Giornata del malato: p. Arice (Cottolengo), “che significa credere nell’amore di Dio quando decine di migliaia di bambini muoiono per la malvagità umana?”

“Mi chiedo e prego che cosa voglia significare in questo tempo essere cristiano e credente nell’amore di Dio quando tu vedi decine di bambini morire per la malvagità umana, e mi riferisco in particolare alla Striscia di Gaza”. Lo ha detto don Carmine Arice, padre generale della Piccola Casa della Divina Provvidenza (Cottolengo), nell’omelia della messa per la 32ª Giornata mondiale del malato celebrata ieri. Padre Arice si riferisce al dolore innocente, causato dalla malattia o dalla “malvagità umana”, una sofferenza che “è la più grande prova per la fede” e che finisce per mettere “Dio sul banco degli imputati”. In apertura dell’omelia, il sacerdote ha sottolineato che “tra le tante attività apostoliche che possiamo vedere riassunte nelle opere di misericordia, la missione che Gesù ritiene più indispensabile” è “la cura dei malati. Perché?”. “Perché la malattia era considerata sovente un castigo di Dio, come nel caso della lebbra”, perché “provoca isolamento e non di rado anche abbandono”, perché “è sempre causa di sofferenza fisica e spirituale e il dolore, soprattutto quello innocente, è la più grande prova della fede”. Ma anche perché nella malattia “la domanda di senso diventa più forte” e “non contano più gli interessi mondani”; infine perché la malattia “è anche annuncio di morte, fa memoria della nostra fragile esistenza” e “questo ci fa paura”.
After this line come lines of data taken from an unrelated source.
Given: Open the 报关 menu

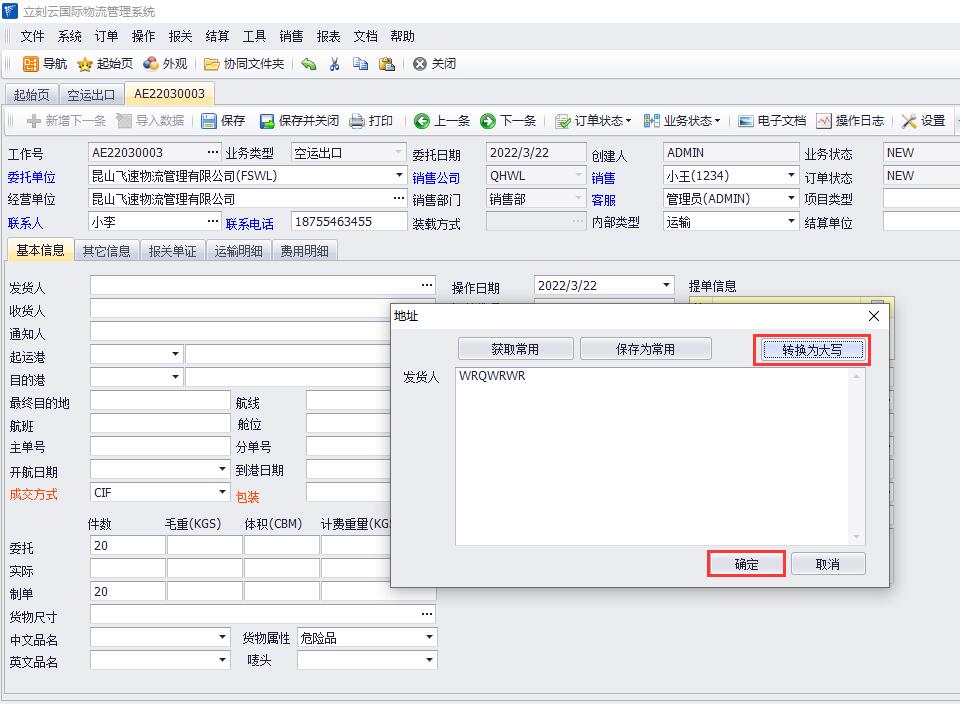Looking at the screenshot, I should coord(180,36).

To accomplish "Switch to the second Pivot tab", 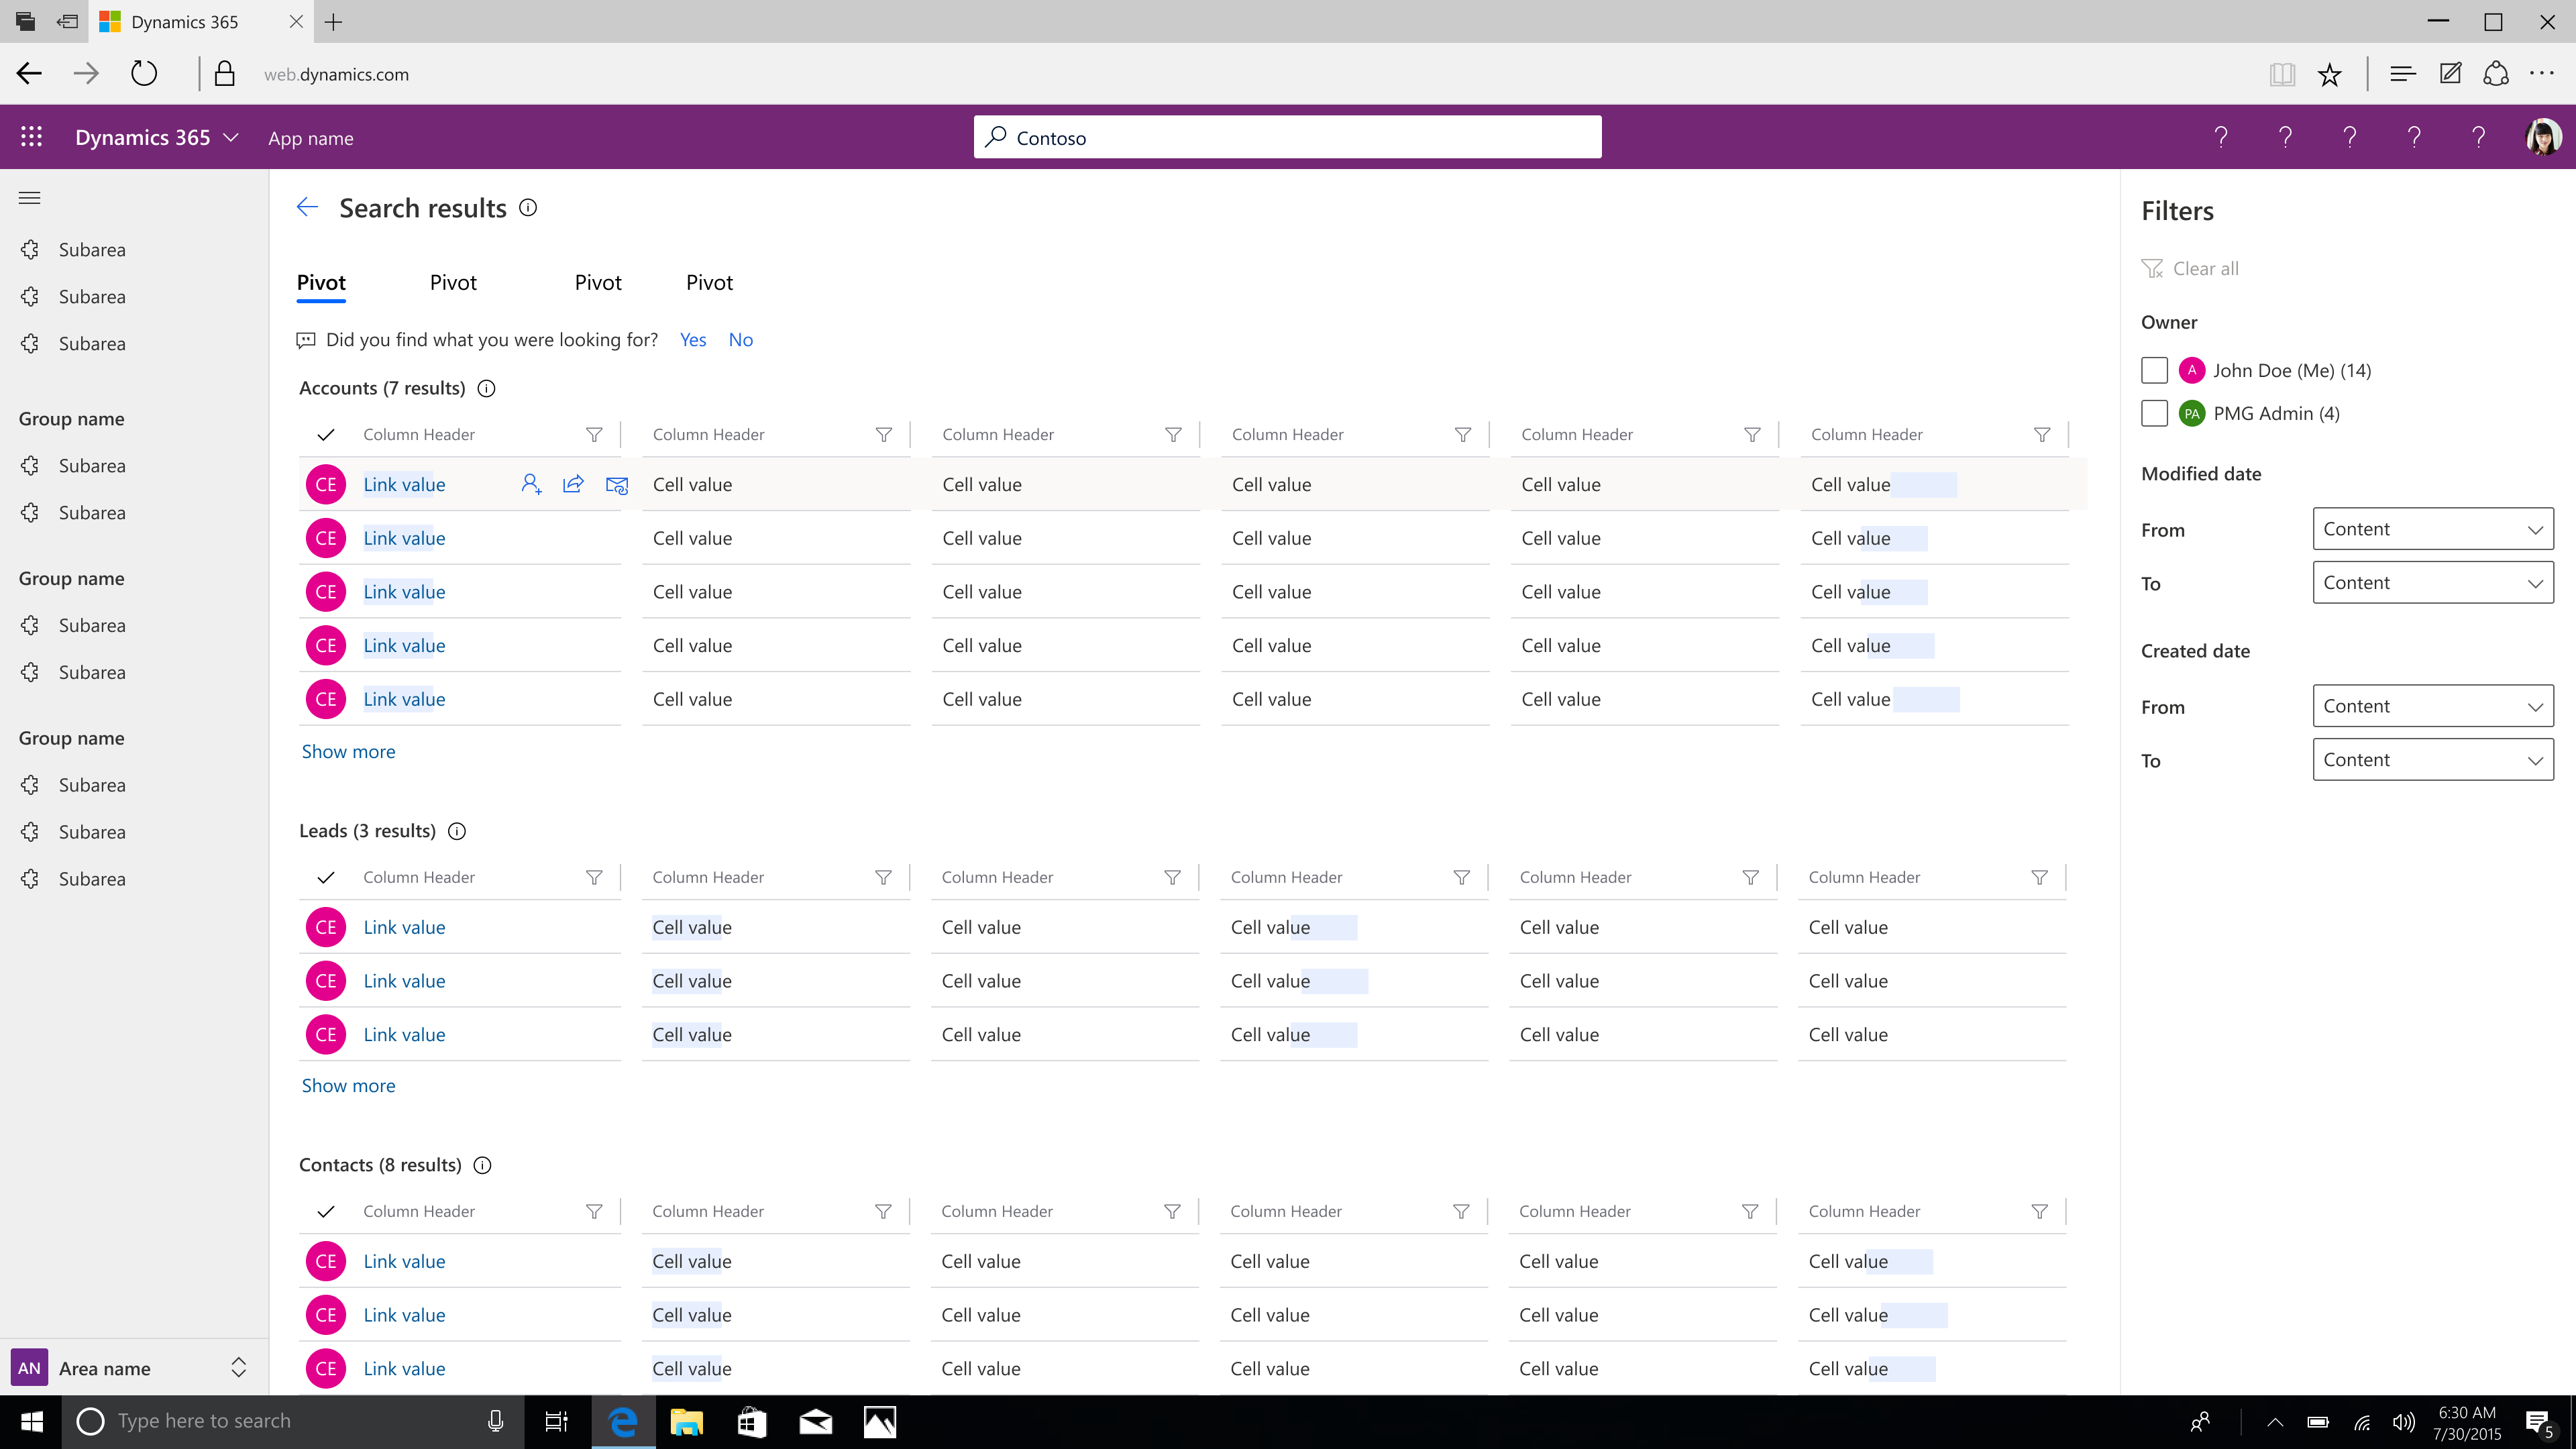I will point(453,281).
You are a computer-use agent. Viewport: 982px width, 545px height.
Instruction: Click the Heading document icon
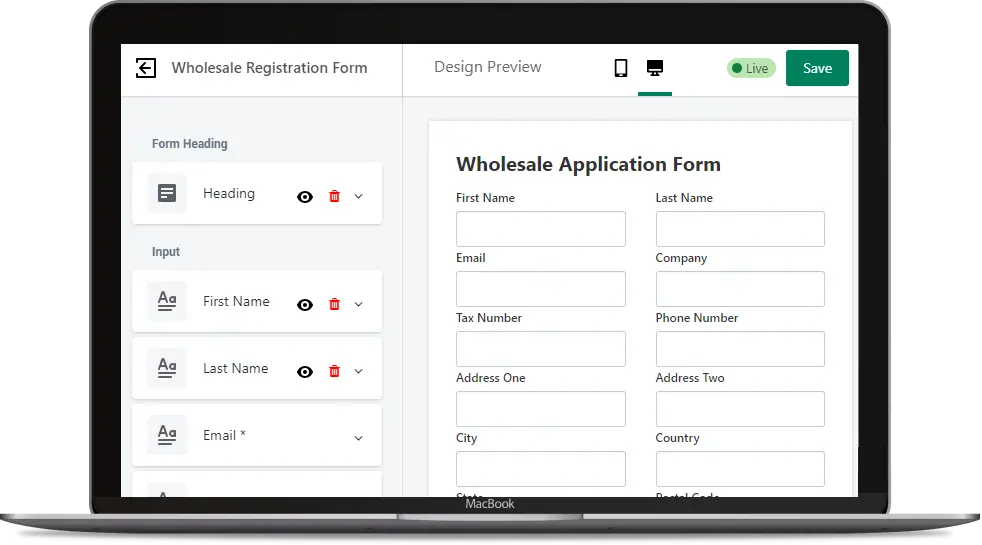(x=167, y=193)
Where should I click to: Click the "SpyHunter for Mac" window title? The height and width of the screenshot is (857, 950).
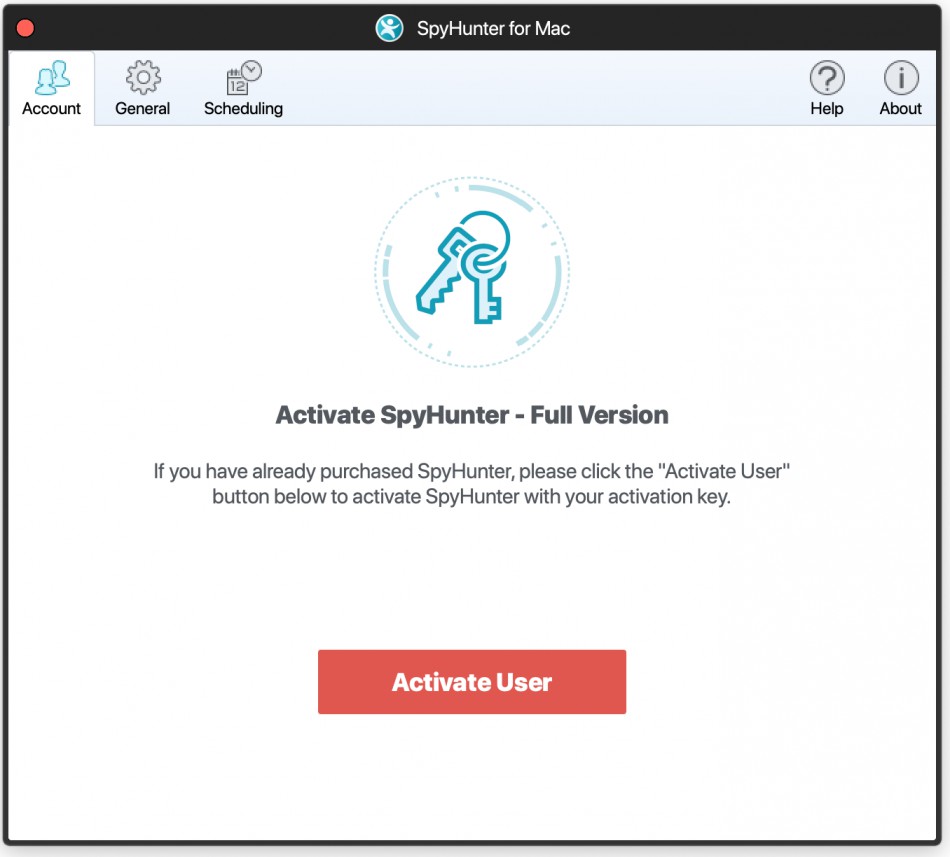click(493, 28)
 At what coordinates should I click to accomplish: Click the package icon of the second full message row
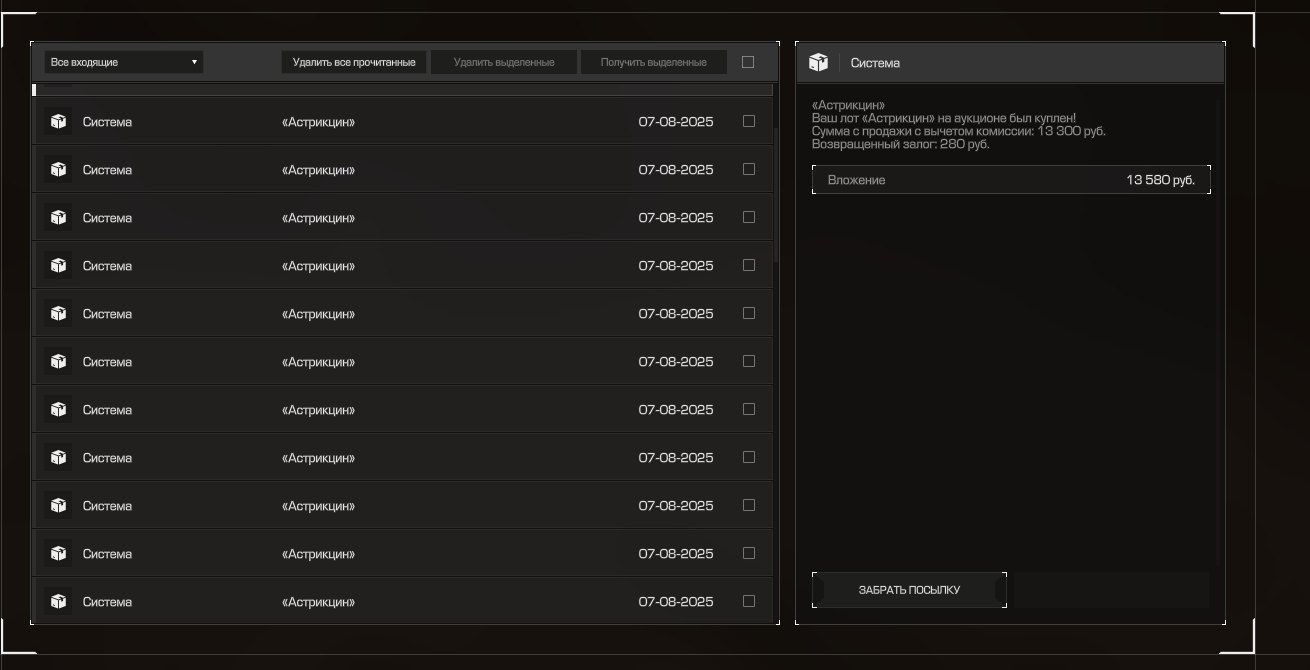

Nel Messaggio per la Giornata, riprende p. Arice, “il Papa sottolinea l’importanza della relazione come primo atto di cura”. “Lasciare solo il malato – scandisce il religioso – è lasciare solo Gesù Cristo vivo oggi, oltre che compiere una delle azioni più disumane che si possano fare”. Infine, con riferimento a Bernadette, p. Arice conclude: “Bernadette ci ricorda che il malato è anche soggetto di evangelizzazione, e non soltanto destinatario, soprattutto con l’offerta della propria vita e delle proprie sofferenze, Dio non ama l’uomo soffrire, ma quando questa sofferenza è vissuta con amore e per amore diventa misteriosamente parte del mistero redentivo di Dio, partecipazione alla Croce di Cristo per la salvezza del mondo”.